大嫌いな王子様 ー前編ー

あー、ビックリした。
佐伯くんに会ってからドタバタだなぁ。



「おい」

あ、忘れてた。
後頭部、ぶつけた人だ。(全然心配してない)


「なにが欲しいんだよ?」

「へ??なにって??」


「取ってやる。選べ」


あ!UFOキャッチャーのことを言ってるの!?

UFOキャッチャー難しいのに…そこをこうして強気で言える所、尊敬する。


「じゃあ…これが欲しいです。
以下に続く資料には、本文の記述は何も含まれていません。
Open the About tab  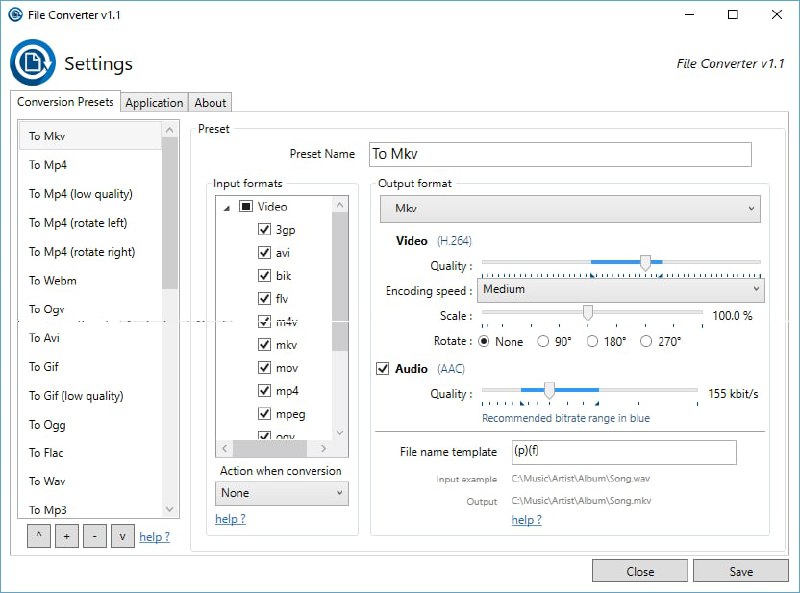point(210,101)
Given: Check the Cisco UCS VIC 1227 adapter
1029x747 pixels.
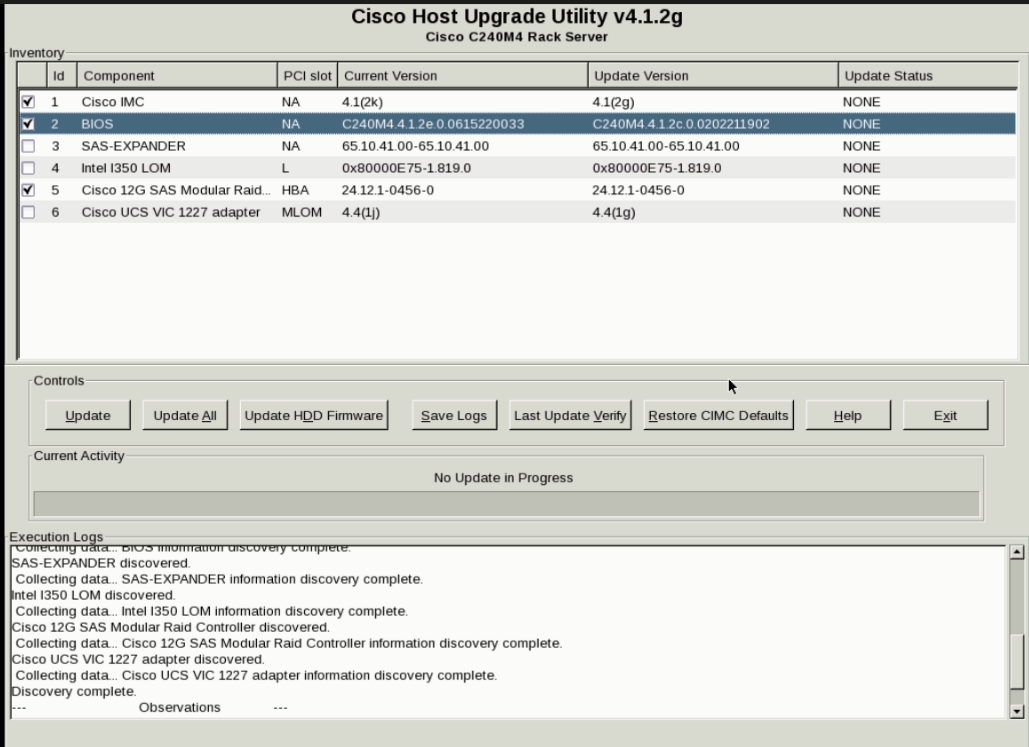Looking at the screenshot, I should coord(28,211).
2つ」

「欲張りだな」

やっと笑ってくれた。




「あ…ありがとうございます」

有言実行男。
ただものではない。

しかもたった5回で。



私が頼んだのは、星のチャームを2つ。


「暁斗くん、はい」

自分で取ったんじゃないのに。



「今日の思い出に♪お揃い」


憧れのお揃い。
勝手に押し付けちゃって迷惑だろうけど、せめて持ってて欲しいな。


「暁斗くんに取ってもらって、自分ではなにもしてないけど」


「初ゲーセン記念日だね」


なんか揉めたりもしたけど、私にとってはやっぱり大切な思い出。



「あ、でも初100均記念日でもあるなぁ」

ぶつぶつ言っていると、顎クイをされた。



ちゅっ

軽い一瞬だけのキス。


だけど、その後の優しくて可愛過ぎる笑顔とのWパンチで私は失神寸前。


周りからキャーッと女の子たちの声も聞こえる。



「暁斗くん‼︎人前とか恥ずかしくないんですか!?」

「誰も俺らに興味ねーよ」


いや!私には興味ゼロというかマイナスだろうけど!!
あなたに周りが興味あるんですよ!!

自覚してー!!!


「そろそろ帰るか」


暁斗くん、キス多い気がする。
もしや……キス魔とか!?



「とっとと歩け」


はい、さっきとは別人の俺様に戻りました。
なんかこっちの方がもはや安心するなぁ。



「暁斗くん!!そういえば肝心のお買い物は!?」

「なに買うか忘れたからいらねー」

「そんな…!!」


まだまだ、たくさんあなたに振り回されるんだろうな。
でも、それが心地良くもあるのは秘密にしとこ。